*The problem:* Below this sentence is a listing; return exactly its lines from the one with "Task: Click the white" to the one with "Toggle Använd uppskattad tidsåtgång checkbox", both kept, and nothing more.

*Exercise materials:*
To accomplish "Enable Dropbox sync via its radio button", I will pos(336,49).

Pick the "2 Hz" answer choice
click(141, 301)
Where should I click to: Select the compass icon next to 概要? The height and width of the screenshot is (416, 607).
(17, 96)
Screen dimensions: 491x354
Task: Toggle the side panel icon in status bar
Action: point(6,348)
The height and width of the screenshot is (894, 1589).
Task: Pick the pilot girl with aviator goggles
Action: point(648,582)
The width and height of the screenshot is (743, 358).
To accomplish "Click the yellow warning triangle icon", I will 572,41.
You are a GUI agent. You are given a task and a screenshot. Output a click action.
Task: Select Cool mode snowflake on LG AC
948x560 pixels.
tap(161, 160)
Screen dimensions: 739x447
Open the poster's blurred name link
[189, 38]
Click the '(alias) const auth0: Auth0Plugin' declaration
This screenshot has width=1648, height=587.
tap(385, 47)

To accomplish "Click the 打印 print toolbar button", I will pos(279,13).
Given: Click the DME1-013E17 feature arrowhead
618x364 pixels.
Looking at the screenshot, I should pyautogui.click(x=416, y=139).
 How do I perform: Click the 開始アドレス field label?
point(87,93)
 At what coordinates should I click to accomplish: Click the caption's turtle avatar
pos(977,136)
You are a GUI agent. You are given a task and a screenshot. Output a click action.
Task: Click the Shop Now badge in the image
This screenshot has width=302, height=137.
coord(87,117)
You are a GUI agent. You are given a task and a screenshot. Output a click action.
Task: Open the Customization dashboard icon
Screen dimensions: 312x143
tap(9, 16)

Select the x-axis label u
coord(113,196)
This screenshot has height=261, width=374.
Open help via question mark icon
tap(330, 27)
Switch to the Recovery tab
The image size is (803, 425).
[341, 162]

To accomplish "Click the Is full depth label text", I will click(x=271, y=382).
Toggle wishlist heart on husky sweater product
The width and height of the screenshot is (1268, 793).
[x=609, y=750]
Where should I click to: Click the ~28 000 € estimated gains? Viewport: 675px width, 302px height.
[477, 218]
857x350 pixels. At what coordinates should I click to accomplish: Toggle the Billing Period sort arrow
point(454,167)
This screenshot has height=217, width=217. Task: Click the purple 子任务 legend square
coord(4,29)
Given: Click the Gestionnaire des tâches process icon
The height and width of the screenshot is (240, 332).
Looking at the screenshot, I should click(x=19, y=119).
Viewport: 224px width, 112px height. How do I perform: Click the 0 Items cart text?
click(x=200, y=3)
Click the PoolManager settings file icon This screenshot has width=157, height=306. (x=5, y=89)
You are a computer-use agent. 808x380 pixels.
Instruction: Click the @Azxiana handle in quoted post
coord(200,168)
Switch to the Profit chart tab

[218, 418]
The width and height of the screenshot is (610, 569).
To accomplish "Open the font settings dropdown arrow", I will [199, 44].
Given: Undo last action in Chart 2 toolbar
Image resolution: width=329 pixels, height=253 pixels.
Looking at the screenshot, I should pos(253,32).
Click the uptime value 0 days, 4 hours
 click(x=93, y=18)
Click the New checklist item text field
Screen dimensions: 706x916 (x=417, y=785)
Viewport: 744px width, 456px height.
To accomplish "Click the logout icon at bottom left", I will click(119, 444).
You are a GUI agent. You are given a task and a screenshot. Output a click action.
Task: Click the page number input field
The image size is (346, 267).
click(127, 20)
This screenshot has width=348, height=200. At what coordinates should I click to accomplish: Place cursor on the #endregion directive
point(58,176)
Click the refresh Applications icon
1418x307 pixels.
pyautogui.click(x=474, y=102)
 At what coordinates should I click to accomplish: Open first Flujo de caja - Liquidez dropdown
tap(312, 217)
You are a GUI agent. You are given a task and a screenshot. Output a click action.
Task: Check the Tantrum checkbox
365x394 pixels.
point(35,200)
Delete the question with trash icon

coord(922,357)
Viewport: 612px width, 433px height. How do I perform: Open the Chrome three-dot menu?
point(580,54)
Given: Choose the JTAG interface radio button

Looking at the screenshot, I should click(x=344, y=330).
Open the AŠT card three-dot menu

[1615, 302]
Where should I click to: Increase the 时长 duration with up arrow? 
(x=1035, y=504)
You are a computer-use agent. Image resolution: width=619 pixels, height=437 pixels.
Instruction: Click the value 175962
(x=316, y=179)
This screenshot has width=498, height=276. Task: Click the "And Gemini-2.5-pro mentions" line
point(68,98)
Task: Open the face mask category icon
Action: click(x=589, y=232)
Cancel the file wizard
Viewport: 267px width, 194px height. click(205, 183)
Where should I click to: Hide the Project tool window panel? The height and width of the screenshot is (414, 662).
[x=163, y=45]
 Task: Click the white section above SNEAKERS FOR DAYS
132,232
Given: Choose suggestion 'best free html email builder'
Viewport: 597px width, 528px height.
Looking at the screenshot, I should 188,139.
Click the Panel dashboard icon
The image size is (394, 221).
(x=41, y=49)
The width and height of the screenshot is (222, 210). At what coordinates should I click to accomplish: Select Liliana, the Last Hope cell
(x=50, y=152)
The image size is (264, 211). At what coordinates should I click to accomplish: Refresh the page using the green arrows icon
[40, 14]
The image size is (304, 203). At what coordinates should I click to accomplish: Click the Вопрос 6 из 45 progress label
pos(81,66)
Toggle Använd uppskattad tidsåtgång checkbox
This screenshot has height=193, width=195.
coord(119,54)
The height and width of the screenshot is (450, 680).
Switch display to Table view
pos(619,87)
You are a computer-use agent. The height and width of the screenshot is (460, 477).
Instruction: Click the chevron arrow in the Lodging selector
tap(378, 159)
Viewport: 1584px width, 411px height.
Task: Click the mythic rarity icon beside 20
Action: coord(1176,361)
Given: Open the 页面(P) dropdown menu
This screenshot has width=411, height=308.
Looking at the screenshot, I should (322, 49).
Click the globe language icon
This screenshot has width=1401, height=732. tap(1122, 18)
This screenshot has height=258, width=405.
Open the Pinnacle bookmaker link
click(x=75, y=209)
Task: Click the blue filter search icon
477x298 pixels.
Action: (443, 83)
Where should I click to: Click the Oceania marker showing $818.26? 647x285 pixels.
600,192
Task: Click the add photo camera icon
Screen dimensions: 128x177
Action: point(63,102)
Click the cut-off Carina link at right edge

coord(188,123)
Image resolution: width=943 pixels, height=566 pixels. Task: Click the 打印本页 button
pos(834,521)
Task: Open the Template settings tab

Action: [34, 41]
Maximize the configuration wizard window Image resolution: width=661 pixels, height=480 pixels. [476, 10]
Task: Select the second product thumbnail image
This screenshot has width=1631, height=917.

*Output below:*
 Task: Click the white section above SNEAKERS FOR DAYS
132,232
Given: Choose suggestion 'best free html email builder'
Viewport: 597px width, 528px height.
Looking at the screenshot, I should 188,139.
Click the Panel dashboard icon
The image size is (394, 221).
(x=41, y=49)
The width and height of the screenshot is (222, 210). At what coordinates should I click to accomplish: Select Liliana, the Last Hope cell
(x=50, y=152)
The image size is (264, 211). At what coordinates should I click to accomplish: Refresh the page using the green arrows icon
[40, 14]
The image size is (304, 203). At what coordinates should I click to accomplish: Click the Вопрос 6 из 45 progress label
pos(81,66)
Toggle Använd uppskattad tidsåtgång checkbox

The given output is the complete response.